The nurse is seeing the mother of a client who states, "I'm so relieved because my son's doctor told me his brain tumor is benign." The nurse knows what is true about benign brain tumors?

They can affect vital functioning. Explanation: Benign tumors are usually slow growing but can occur in a vital area, where they can grow large enough to cause serious effects. Surgical removal of a benign tumor is dependent on many factors; even if the tumor is slow growing or not growing at all, the location of the tumor in the brain factors into the decision for surgical removal. The prognosis for all brain tumors is not necessarily poor. Treatment is individualized and can have varying prognostic outcomes. Benign tumors are not metastatic, meaning they do not grow rapidly or spread into surrounding tissue, but they can still be considered life-threatening.

The nursing is assessing a client who has been diagnosed with a pituitary adenoma, but has not yet started treatment. The client reports having increased heart rate, hand tremors, difficulty sleeping, weight loss and hyperthermia. The nurse anticipates the client will require blood work to assess for overproduction of which hormone?

Thyroid-stimulating hormone Explanation: In clients diagnosed with pituitary tumors, increase may be seen in prolactin hormone, growth hormone, adrenocorticotropic hormone, or thyroid-stimulating hormone. In this case, the client is exhibiting symptoms related to hyperthyroidism and the blood work should include the thyroid-stimulating hormone level to determine if an overproduction of this hormone due to the presence of the tumor is the cause of the presenting symptoms.

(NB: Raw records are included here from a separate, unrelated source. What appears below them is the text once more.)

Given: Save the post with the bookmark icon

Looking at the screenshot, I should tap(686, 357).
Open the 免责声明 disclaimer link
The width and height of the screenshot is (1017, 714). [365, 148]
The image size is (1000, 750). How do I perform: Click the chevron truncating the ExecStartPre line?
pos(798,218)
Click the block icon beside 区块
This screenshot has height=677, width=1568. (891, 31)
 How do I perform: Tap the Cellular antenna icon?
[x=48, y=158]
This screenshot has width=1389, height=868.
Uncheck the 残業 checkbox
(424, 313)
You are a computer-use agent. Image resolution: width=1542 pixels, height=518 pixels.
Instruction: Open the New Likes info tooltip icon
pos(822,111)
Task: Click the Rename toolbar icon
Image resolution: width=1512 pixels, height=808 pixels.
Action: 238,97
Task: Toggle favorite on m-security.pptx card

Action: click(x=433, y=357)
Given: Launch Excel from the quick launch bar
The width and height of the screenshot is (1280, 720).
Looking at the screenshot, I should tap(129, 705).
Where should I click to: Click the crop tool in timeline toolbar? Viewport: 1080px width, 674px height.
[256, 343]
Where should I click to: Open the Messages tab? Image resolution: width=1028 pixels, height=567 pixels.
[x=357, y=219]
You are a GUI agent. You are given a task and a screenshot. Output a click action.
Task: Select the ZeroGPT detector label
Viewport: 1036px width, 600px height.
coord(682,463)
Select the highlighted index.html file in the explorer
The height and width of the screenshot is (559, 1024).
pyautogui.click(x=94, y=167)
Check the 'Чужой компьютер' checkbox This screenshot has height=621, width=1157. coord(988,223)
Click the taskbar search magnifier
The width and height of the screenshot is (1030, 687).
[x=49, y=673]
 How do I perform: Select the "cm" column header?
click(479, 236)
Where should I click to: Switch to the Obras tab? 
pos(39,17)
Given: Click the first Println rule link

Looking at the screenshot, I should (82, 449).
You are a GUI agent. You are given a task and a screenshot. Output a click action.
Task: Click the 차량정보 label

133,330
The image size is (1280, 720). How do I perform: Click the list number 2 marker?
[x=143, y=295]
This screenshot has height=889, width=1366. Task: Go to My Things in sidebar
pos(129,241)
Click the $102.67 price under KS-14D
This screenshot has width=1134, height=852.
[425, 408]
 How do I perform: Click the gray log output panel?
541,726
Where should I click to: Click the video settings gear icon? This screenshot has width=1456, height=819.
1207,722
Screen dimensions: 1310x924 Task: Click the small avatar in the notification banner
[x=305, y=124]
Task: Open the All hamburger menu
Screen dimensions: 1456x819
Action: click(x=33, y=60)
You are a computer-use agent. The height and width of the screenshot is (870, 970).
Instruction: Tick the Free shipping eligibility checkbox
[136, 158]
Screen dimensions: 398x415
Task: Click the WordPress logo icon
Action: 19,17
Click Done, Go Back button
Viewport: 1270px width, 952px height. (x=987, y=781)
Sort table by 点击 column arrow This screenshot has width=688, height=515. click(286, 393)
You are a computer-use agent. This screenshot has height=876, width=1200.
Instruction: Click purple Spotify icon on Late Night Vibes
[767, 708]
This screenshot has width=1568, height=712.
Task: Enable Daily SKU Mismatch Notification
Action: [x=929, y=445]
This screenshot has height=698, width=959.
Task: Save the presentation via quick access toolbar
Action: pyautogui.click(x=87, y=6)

The nurse is providing discharge teaching to a client who has had surgery for partial removal of a spinal tumor to decompress the spinal cord. Preoperatively, the client had lost sensation to the lower legs. When instructing the client regarding pain management strategies, the nurse should include which information?

Use assistive devices Explanation: To prevent falls and pain due to fatigue and overuse, the client should be encouraged to use assistive devices such as canes, walkers and/or wheelchairs when ambulating. When the nurse is providing discharge teaching to a client after spinal surgery, the nurse should ensure that, for a client with residual sensory involvement, the client is aware that extreme temperatures should not be applied to the skin. The client should be alerted to the dangers of heating devices (e.g., hot water bottles, heating pads, space heaters). Sleeping in the recumbent position (three quarters prone) can increase pain. Thus, the client should be encouraged to sleep flat with the head of the bed slightly elevated or closely follow instructions for sleep position provided by the surgeon. Although maintaining muscle strength is important in promoting ability to carry out activities of daily living, moderate exercise may not be possible. The client should follow the rehabilitation plan prescribed by the allied health professional responsible for this aspect of the client's care (e.g., the physiotherapist).